Queer Places:
Turnbull House, 25-27 Bowen St, Wellington, 6011
Bolton Street Cemetery, Bolton St, Wellington, 6011

A 1909 portrait by Robert Stewart Clouston. Image/ATL/1/2-002853Alexander Horsburgh Turnbull (14 September 1868 – 28 June 1918)[1] was a New Zealand merchant, dandy[2] and book collector. On his death, his collection became the nucleus of the Alexander Turnbull Collection, initially housed in his residence, Turnbull House, but as of 1987 housed with the collections of the National Library of New Zealand, a body formed in 1965 by the amalgamation of three libraries, including the one bearing Turnbull's name. In 1913, shortly before his death, Turnbull had presented his Māori and Pacific artefacts to the Dominion Museum (now the Museum of New Zealand Te Papa Tongarewa).[3]

Chris Brickell’s 2008 book Mates and Lovers: A History of Gay New Zealand points to Turnbull’s horror “when two fortune tellers prophesised his imminent betrothal, and noted his relief when ‘they added by consolation’ that he would ‘very shortly be a widower after that’”. Turnbull was close friends with Grafton “Bot” Bothamley, a future Clerk of Parliament (chief executive) and Bert Stirling, founder of the Paremata Boating Club in 1926.

Born in Wellington to Scottish merchant Walter Turnbull (1823–1897) and his wife Alexandrina Horsburgh (1827–1896), Turnbull grew up in Wellington but the family moved to London in 1881, where he attended Dulwich College. His brother Robert attended Wellington College, Berkshire. Two brothers Walter (born 1862) and William (born 1863) drowned in the River Tweed, Scotland on 1 September 1871.[4]

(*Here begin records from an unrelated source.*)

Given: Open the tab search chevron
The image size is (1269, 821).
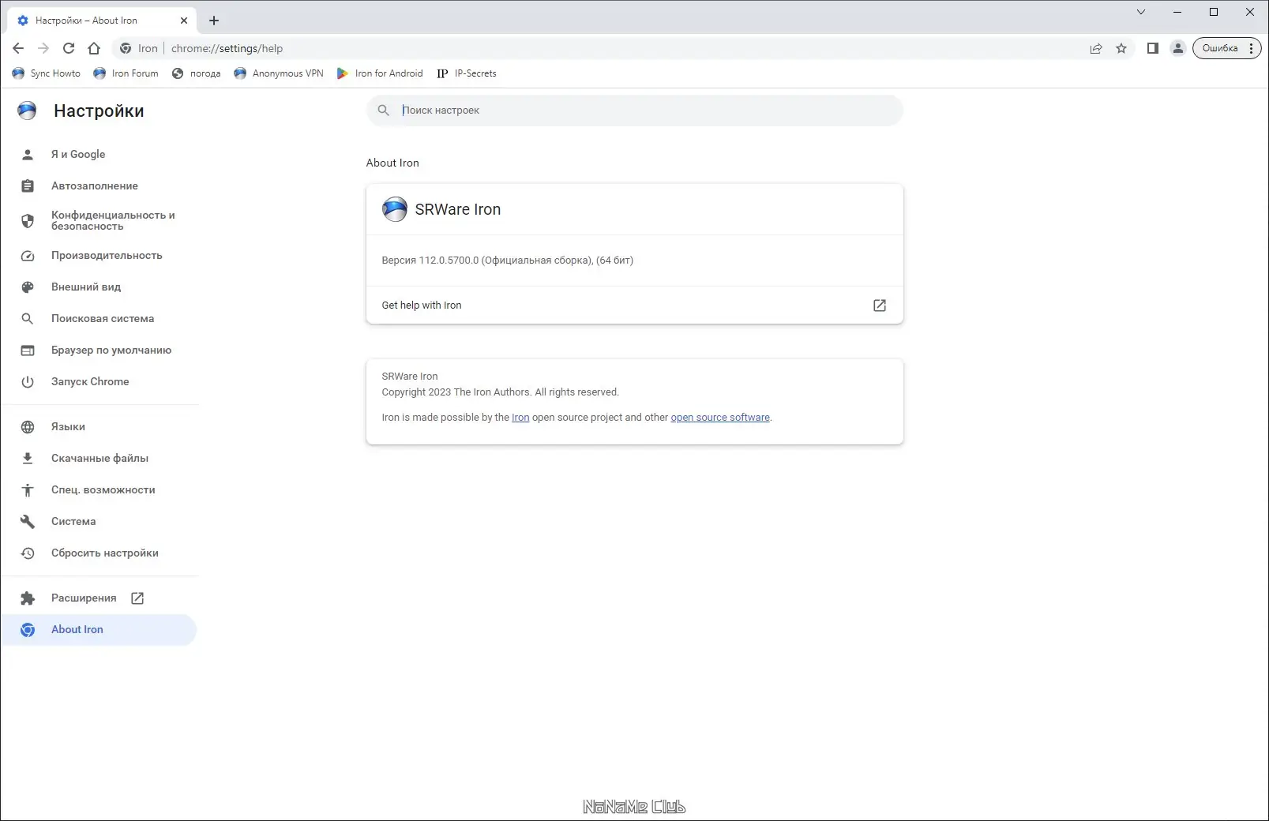Looking at the screenshot, I should [1139, 12].
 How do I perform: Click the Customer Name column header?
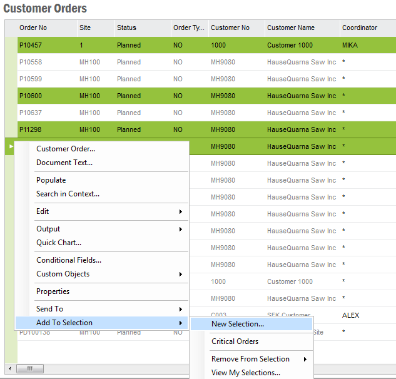pos(291,28)
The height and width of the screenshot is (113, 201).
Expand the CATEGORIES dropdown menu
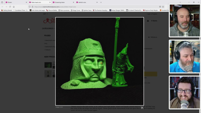click(48, 28)
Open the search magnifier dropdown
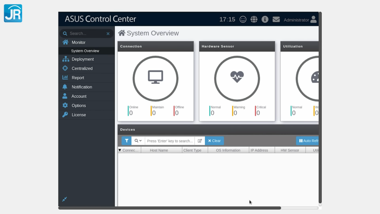This screenshot has height=214, width=380. click(138, 141)
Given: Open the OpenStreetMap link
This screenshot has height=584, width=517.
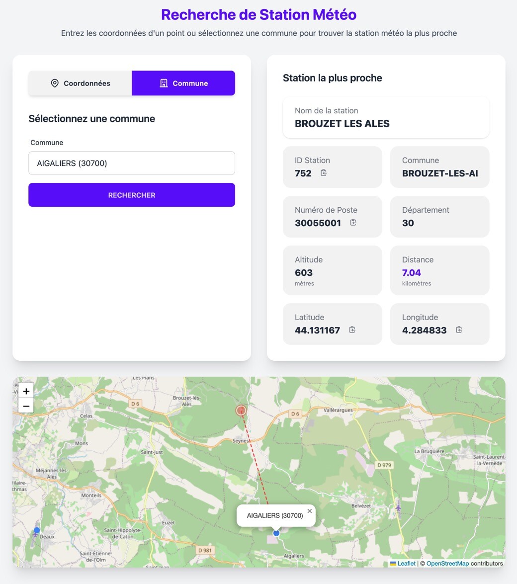Looking at the screenshot, I should [447, 564].
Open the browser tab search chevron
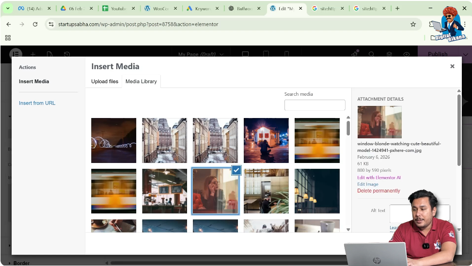This screenshot has height=266, width=472. point(8,9)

By the time he returned permanently to New Zealand in 1892, he was already collecting books. His particular interests were New Zealand, Pacific exploration, Scottish history, English literature, the art critic John Ruskin, and the poet John Milton. Turnbull had a standing order with the London bookseller Bernard Quaritch, which was regularly updated to include more subjects.

Turnbull also made a collection of New Zealand art, which he began by purchasing a group of watercolours of New Zealand flowers by Georgina Burne Hetley.[5]

Trappings of privilege: Alexander Turnbull, far right, relaxing in the billiard room at the family home with brother Robert, left, and lawyer EF Hadfield. Photo/Alexander Turnbull Library

He was buried alongside his parents, at Bolton Street Memorial Park, the oldest cemetery in Wellington but his remains and those of his family were later disinterred and moved into a common vault for the construction of the Wellington Urban Motorway. However, the headstone to the grave was shifted to a new location at the edge of the cemetery and it remains there as a memorial.[6]

After his death, Turnbull's collection contained approximately 55,000 books, as well as manuscripts, photographs, paintings and sketches (the artefacts having already been given to the Dominion Museum). The collection is no longer housed in his purpose-built house (which is now in the care of Department of Conservation and is known as Turnbull House), but in the same building as the other collections held by the National Library. Turnbull's Milton collection continues to be added to, by purchase and donation; a number of significant additions were made in the 1970s.[7]